Aus den fünf verschiedenen Segmenten wird nie ein Ganzes, einzig der Rhythmus, in dem die Sequenzen geschnitten sind und sich aneinanderschmiegen gelingt, ist vielleicht die größte Leistung und Bezugnahme auf Ginsbergs hypnotischen Wortrausch. Ein Rhyhtmus ist gefunden, doch dem Film fehlt der Beat. Beat? Nix.

"Howl" läuft seit 18. März 2011 in den österreichischen Kinos

Der Film stolpert über seine eigenen Ansprüche und liegt dann - unbeweglich und im formalen Korsett eingeschnürt - am Boden. Als am Ende kurz Archivaufnahmen des 1997 verstorbenen Allen Ginsberg auftauchen, älter, bärtiger und kräftiger als der Franco-Ginsberg, muss ich an "I'm not there" denken. Nicht nur weil Todd Haynes' fantastischer und einzigartiger Film über Bob Dylan - aber auch über soviel mehr -, dem ziemlich verknöcherten Biopic-Genre gezeigt hat, wie eine filmische Annäherung an eine real existierende Person abseits von Anekdoten, Mythen und Götzenanbetung aussehen kann.

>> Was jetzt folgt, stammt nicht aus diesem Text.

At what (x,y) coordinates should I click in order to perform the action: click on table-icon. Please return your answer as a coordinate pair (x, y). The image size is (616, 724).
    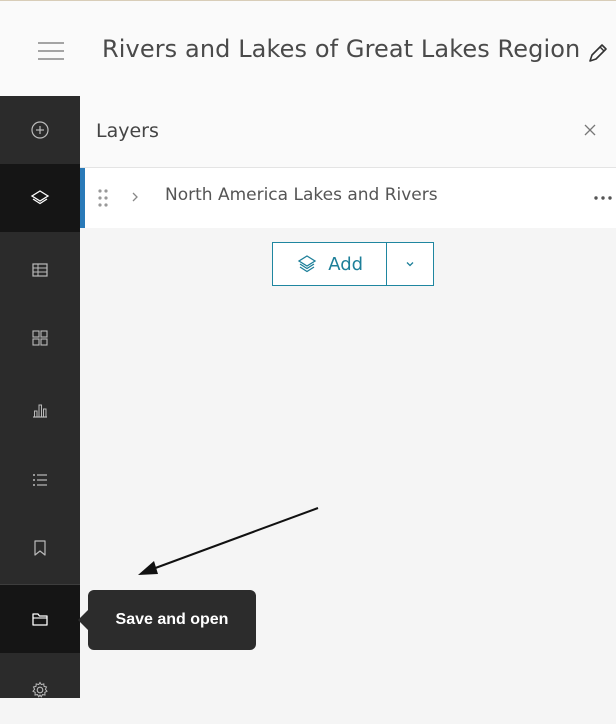
    Looking at the image, I should click on (40, 270).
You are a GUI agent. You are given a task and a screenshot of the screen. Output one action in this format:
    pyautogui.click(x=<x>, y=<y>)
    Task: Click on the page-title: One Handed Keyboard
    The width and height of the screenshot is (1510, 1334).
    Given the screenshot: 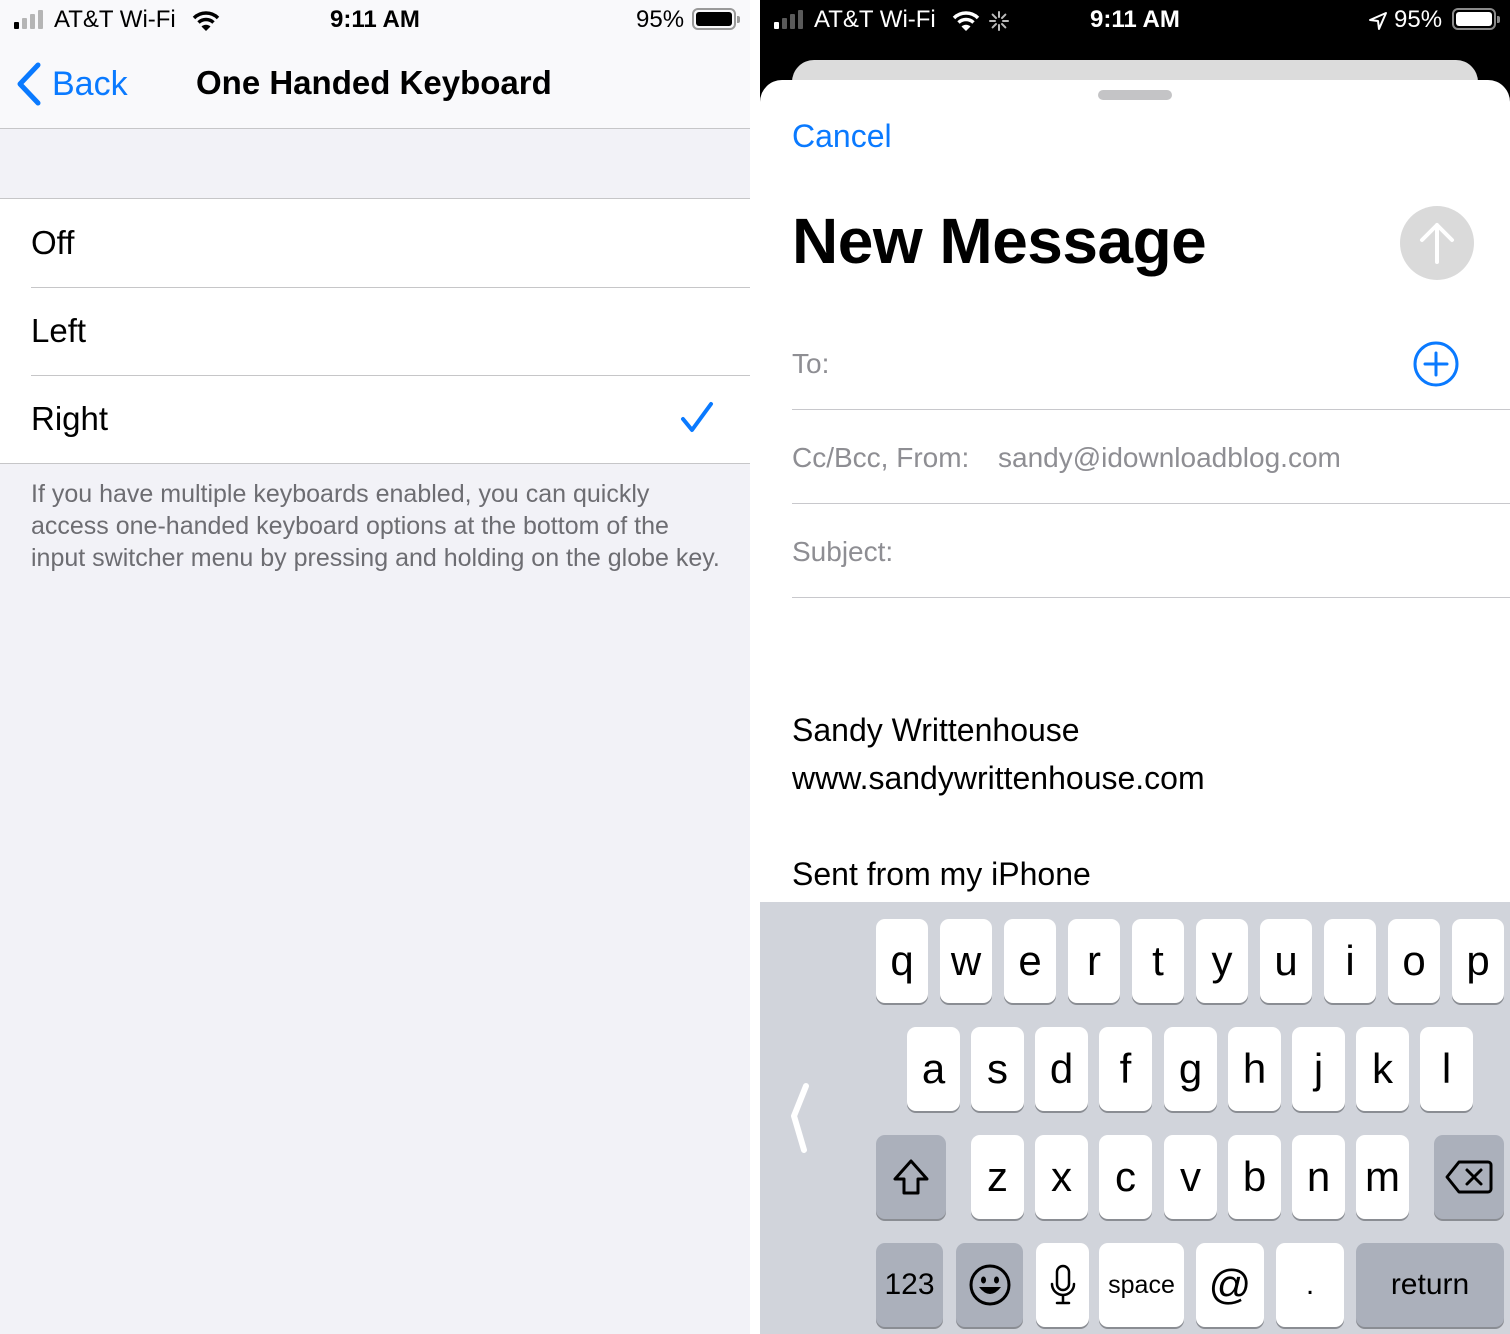 What is the action you would take?
    pyautogui.click(x=374, y=82)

Aussehen sollte. In "I'm not there" fährt Allen Ginsberg in einer kurzen Sequenz auf einem Motorrad an einem Auto vorbei, in dem Dylan sitzt. Lachend, energetisch, winkend. Mich beschleicht das Gefühl, dass in dieser winzigen Sequenz mehr Ginsberg drinsteckt als in den 85 Minuten "Howl".